Noncompliant, smoker, stubborn were a few words that Rhonda Bilyeu used to associate with patients who had chronic obstructive pulmonary disease, or COPD.
"That's what was in my head, but you can't fix something until you understand something," said Bilyeu, a registered respiratory therapist at Saint Thomas Health in Nashville who spoke Friday at Erlanger's Heart and Lung Institute COPD Symposium.
Bilyeu, affectionately known as "Respiratory Rhonda," specializes in caring for patients with a variety of breathing problems, including COPD — a term used to describe progressive lung diseases including emphysema, chronic bronchitis and non-reversible asthma.
Since COPD is a chronic disease, it requires constant monitoring that can be difficult, confusing and costly for patients. When left untreated, the disease severely hinders breathing and can land patients in the emergency room gasping for air, which Bilyeu calls "drowning on dry land." Respiratory therapists, the "lifeguards" at the hospital, get these patients back on their feet, but too often the same patients get sick again and continue to cycle in and out of the hospital.
Tennessee has the third highest rate of COPD in the nation, with nearly 9 percent of the population affected, so Bilyeu was well versed in how to treat the disease.

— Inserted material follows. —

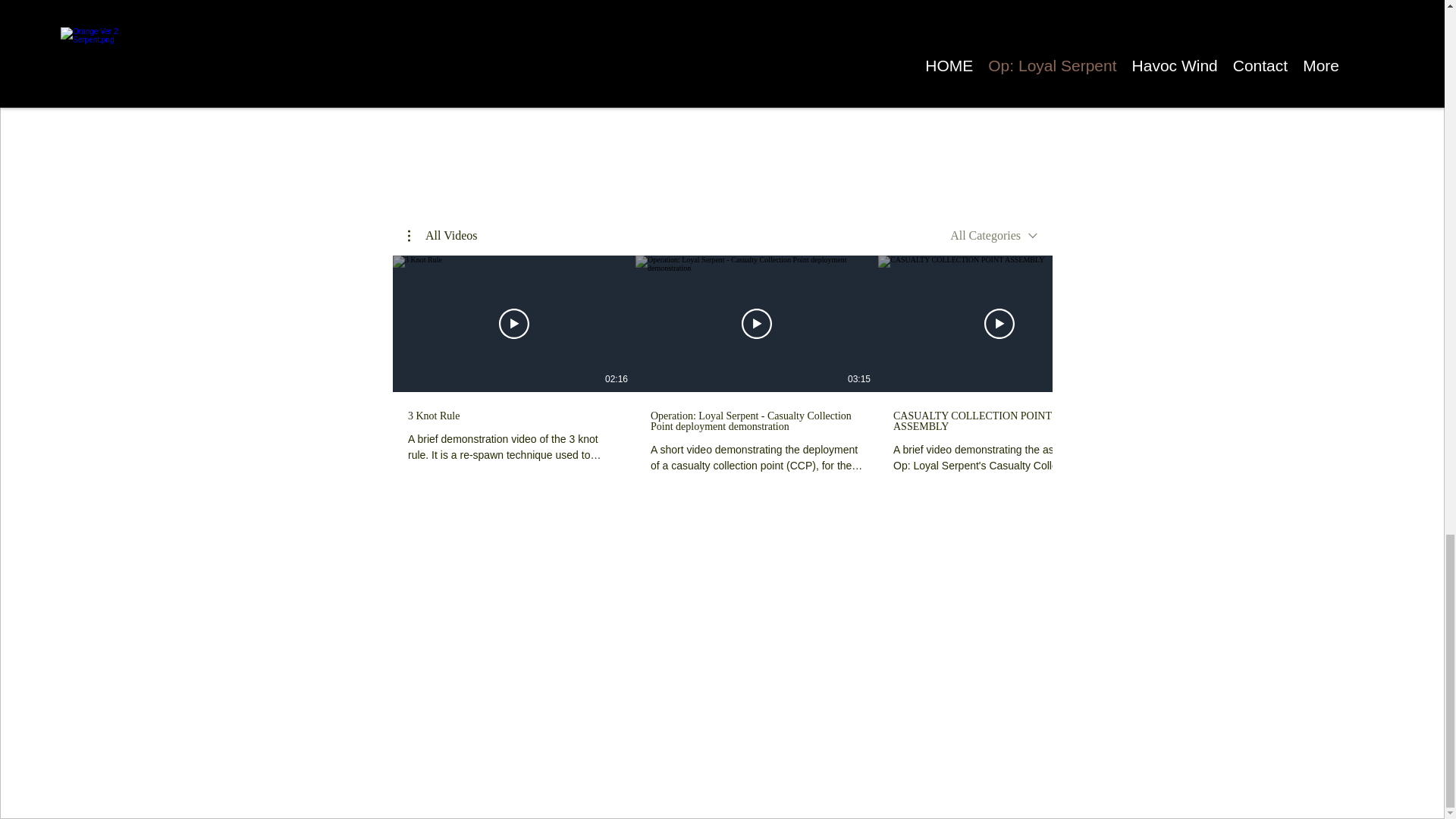
3 Knot Rule (513, 416)
CASUALTY COLLECTION POINT ASSEMBLY (999, 422)
Merrill Dunes Waiver.pdf (798, 7)
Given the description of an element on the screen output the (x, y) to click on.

But when given the task of lowering Saint Thomas' high number of COPD hospital readmissions, she said the first step toward improving patient outcomes was to toss away stereotypes and understand the root problems.
She learned that a large number of patients were "noncompliant," meaning not following the doctor's orders or skipping meds, but not necessarily because they were defiant.
"Lots of times it came down to, 'I can buy milk for my grandbabies, or I can buy that inhaler.' Which one are you going to do?" she asked the audience.
Saint Thomas began ramping up education and outreach efforts for COPD patients and significantly reduced the hospital's readmissions of them from about 30 percent to 17 percent, which in turn saved the hospital $2 million.
"Although people focus on readmission numbers and the dollars that it saves, the reality is it's leading to better patient care," she said. "As we look for ways to keep them out of the hospital, we're looking at ways to keep them healthier."
Takesha Pratt, lead respiratory therapist navigator at Erlanger, said she enjoyed Bilyeu's emphasis on following up with patients after discharge and making sure they understand their disease before they leave.
"A lot of times they tell you they understand, but they really don't. So bringing yourself down to their level I think is a big help," Pratt said. "Once you enter into their space of trust they open up more and are accepting of the education and teaching we're trying to provide."